Ev. Kounis Ev. Kounis - 6 months ago 15
Python Question

A rather special parsing of a txt file

Alright good people of stackOverflow, my question is on the broad subject of parsing. The information i want to obtain is on multiple positions on a text file marked by begin and end headers (special strings) on each appearance. I want to get everything that's between these headers. The code i have implemented so far seems somehow terribly inefficient (although not slow) and as you can see below makes use of two while statements.

with open(sessionFile, 'r') as inp_ses:
curr_line = inp_ses.readline()
while 'ga_group_create' not in curr_line:
curr_line = inp_ses.readline()
set_name = curr_line.split("\"")[1]
recording = []
curr_line = inp_ses.readline()
# now looking for the next instance
while 'ga_group_create' not in curr_line:
recording.append(curr_line)
curr_line = inp_ses.readline()


Pay no attention to the fact that the begin and end headers are the same string (just call them "begin" and "end"). The code above gives me the text between the headers only the first time they appear. I can modify it to give me the rest by keeping track of variables that increment in every instance, modifying my while statements etc but all this feels like trying to re-invent the wheel and in a very bad way too.
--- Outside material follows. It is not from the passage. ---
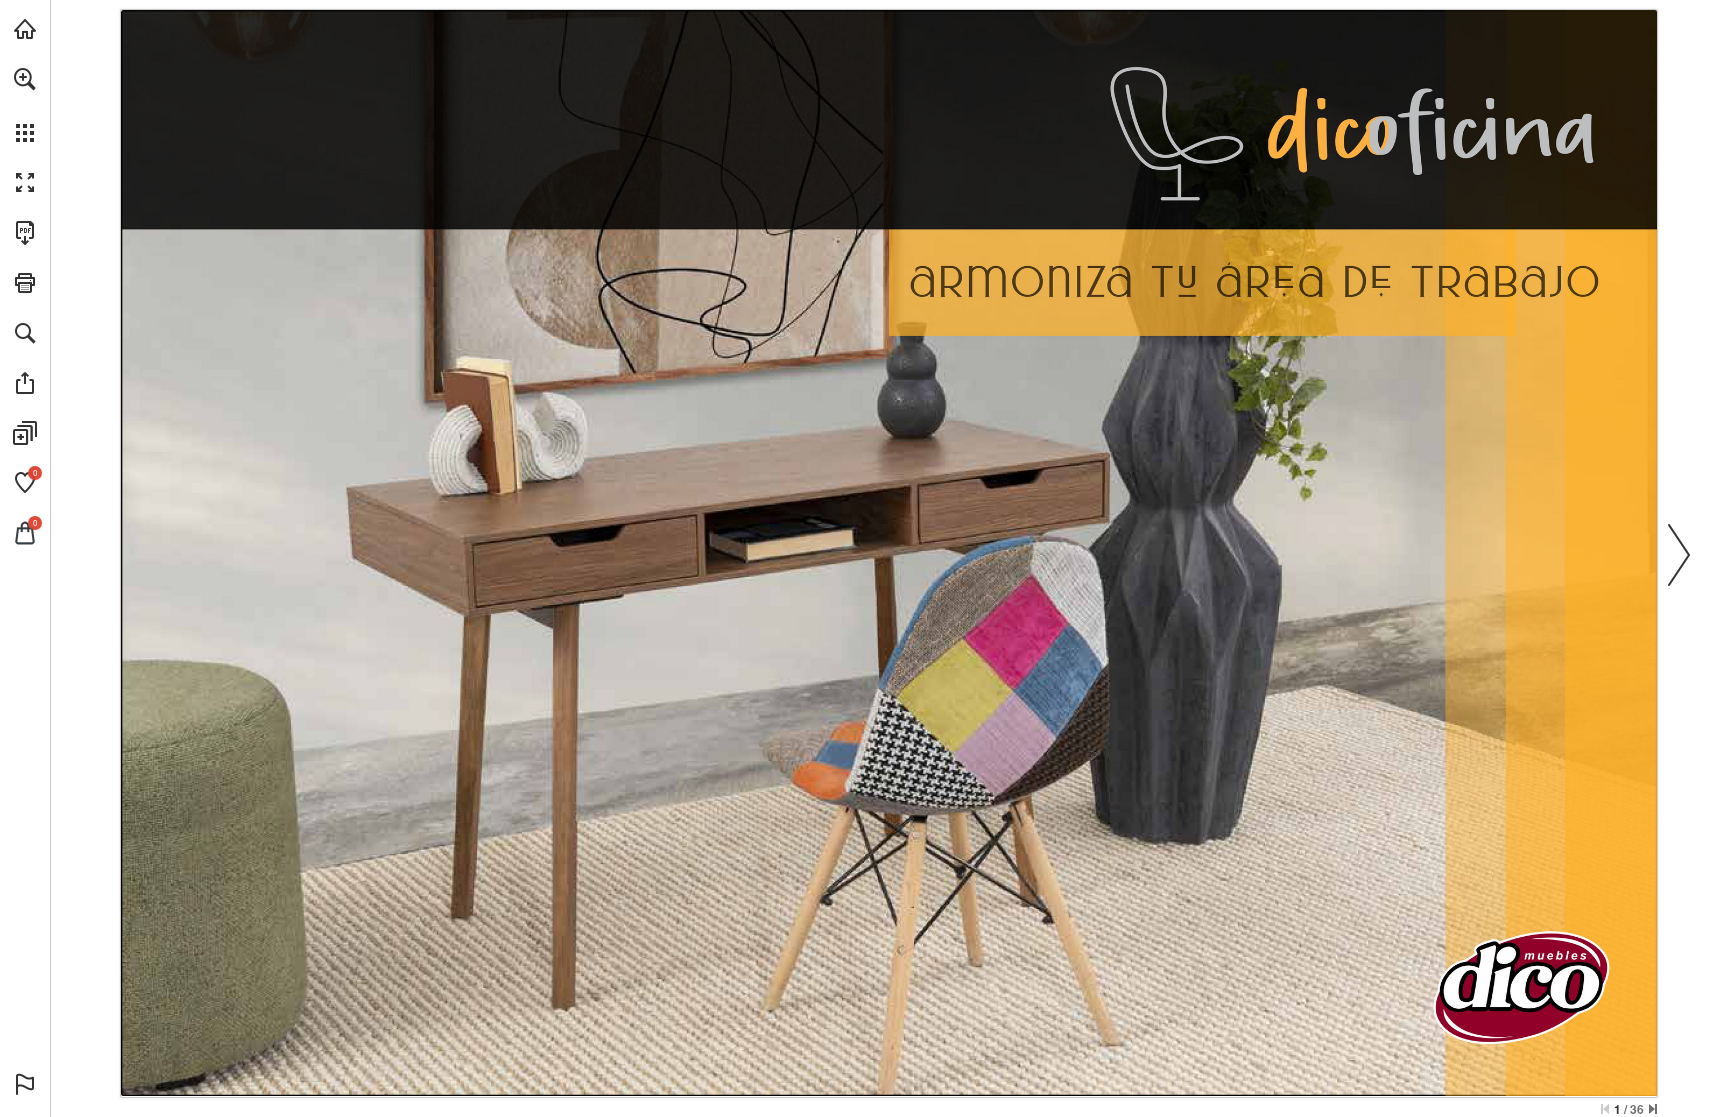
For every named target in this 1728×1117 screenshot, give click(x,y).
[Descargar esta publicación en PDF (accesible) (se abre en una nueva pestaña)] (25, 233)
Is there anything out there i can make use of?

Answer

I agree regex is a good way to go here, but this is a more direct application to your problem:

import re

options = re.DOTALL | re.MULTILINE
contents = open('parsexample.txt').read()    
m = re.search('ga_group_create(.*)ga_group_create', contents, 
              options)    
lines_in_between = m.groups(0)[0].split()

If you have a couple of these groups, you can iterate through them:

for m in re.finditer('ga_group_create(.*?)ga_group_create', contents, options):
    print(m.groups(0)[0].split())

Notice I've used *? to do non-greedy matching.